The last straw was the night I smacked my little sister with a steel bowl, right on top of her head. At five, she was prone to running about naked, which embarrassed me, especially since we lived in a fish bowl. I mean that, at night, in one of the few houses with electric lights, it was not unusual to realize that neighborhood children’s eyes were peering in the windows. They were only naturally curious, wondering what these whites did at night in their closed-door, brick and tin-roof house, without a grasp of any social taboo of going to see for themselves. Seeing my sister, the nudist, in all her blonde Caucasian glory. As if we needed more reason for people to gawk. I was angry, peerless and alone, culture-shocked, stressed, dealing with my sister’s exhibitionism so my concern about the “paparazzi” was too much to bear, and I thumped her with a bowl and it sounded like a gong. And of course she cried quite a bit.
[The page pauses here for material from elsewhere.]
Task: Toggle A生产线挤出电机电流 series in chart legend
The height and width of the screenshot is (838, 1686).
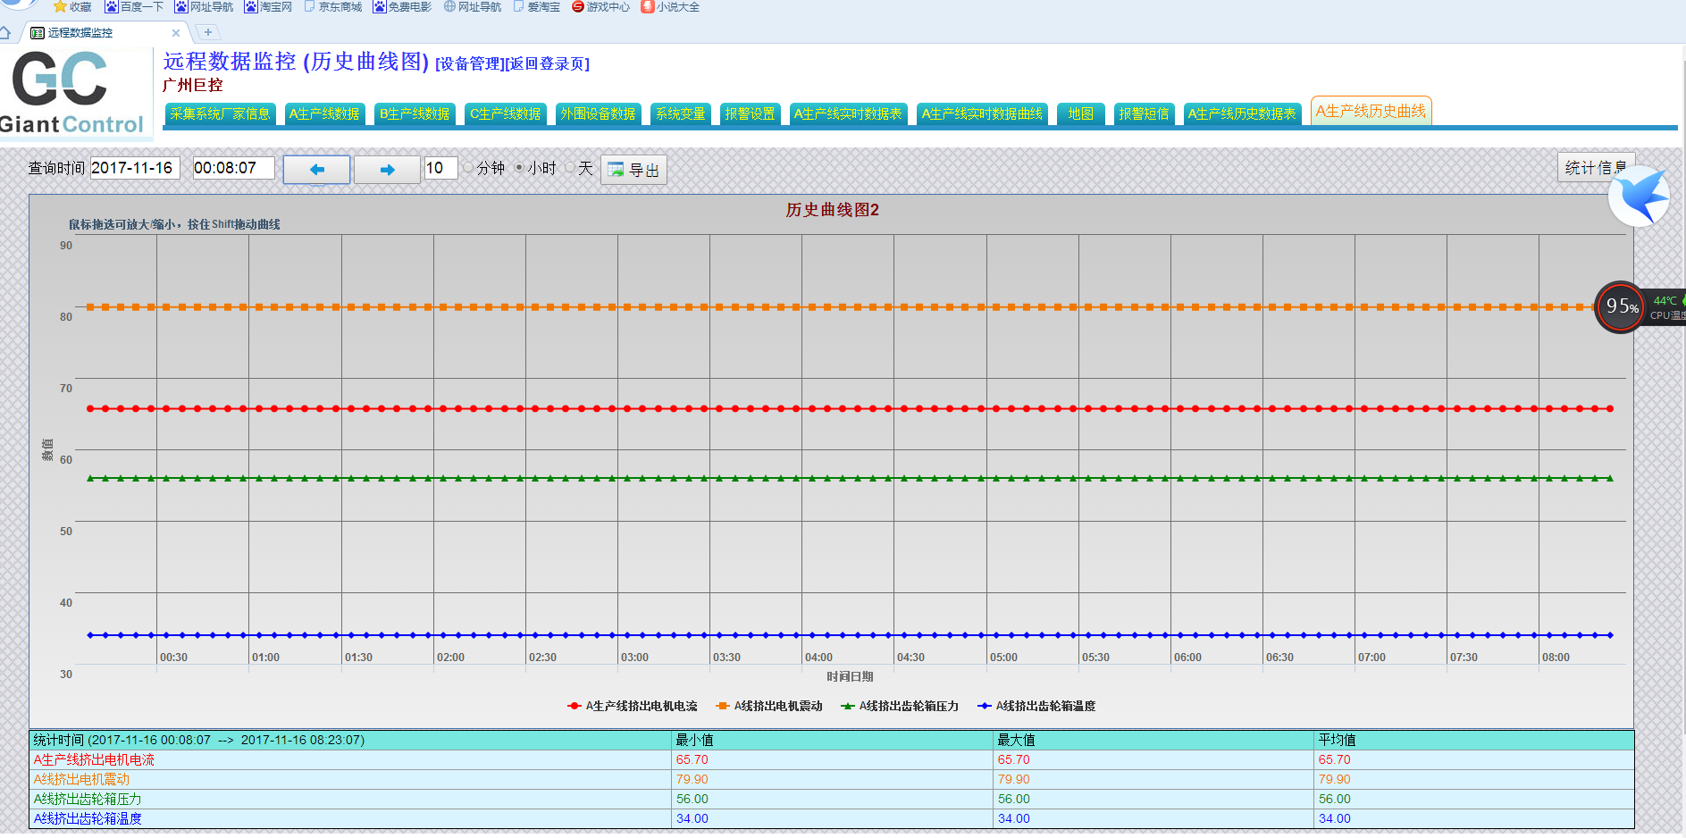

So they sent me to stay with the Laws for a while. A half-hour flight or so, in a single-prop Cessna to a different mission station. Take a break. Grow up a bit. Get some perspective. Stop fighting with dad. Socialize with some other Westerners.  Go for hour-long runs on the savanna where I could focus on my breathing and watch the occasional dung-beetle who also had to deal with his crap every day as he rolled his treasures across the same dry plateau; it was a chance to think only about as much as the beetle was thinking. I fell in love with running. It was one foot in front of the other, thoughtfulness without the need for a specific idea. You got your second wind, found your pace, and coasted along the dirt track in silence and slid back into the house unnoticed, sweating out my toxic anxieties in the process.

Before I went to stay with the Laws, I was going a little bit crazy, maybe a bit beyond the tolerances of normal adolescence. ‘Maybe’, I say, because even in retrospect, I realize that I only grew up once, and it happened to be in the middle of Zaire. So how would I know for sure if I was beyond my own ability to cope with being 14 in any way worse than it might have been in Illinois, on a strawberry farm where I knew the difference between fruit and weeds? But I’m pretty sure the added stress meant I was not coping as well as I might have in the States.

At the end of my retreat, as we flew back into Wembo, David said over the noise of the engine, “Check this out. I can cut the engine and we can glide the last two miles to the strip. Nobody will hear us coming.” Usually the arrival of an airplane was a major deal. Hundreds of people would show up at the strip to gawk at the plane, welcome strangers or say goodbye, help out with luggage somehow, hoping for a tip. To surprise my parents by walking in the door without anyone in town noticing, I liked this idea very much.

He cut the engine and turned the Cessna into a hang glider. The wings would bear us up just long enough to reach the strip and coast to the end. We began to lose altitude. I might have been afraid we’d crash, but my pilot was confident. The air rushed by, our velocity kept us moving forward, and all was still. A half-dozen noticed us coming, but there wasn’t the usual dozen-times-a-dozen spectators as we rolled down the last bit of clay airstrip, touching down like an ace at Wimbledon in that hush of the serve, just before the audience erupts in applause.

It’s significant for a person like me, who likes the bright lights of a stage, to have that desire to walk unnoticed. Coasting in silence on the outskirts of Wembo taught me that the ability to be at peace, and, at the same time, to be unnoticed while falling out of the sky, is a valuable art. That’s what I like about the riskiness of coaching someone – I can turn off the engine that drives my own decision-making process and let the wings of listening interact with the air of my client’s living and breathing and let them land on their own runway — or take off for jungles and oceans, all successes unknown.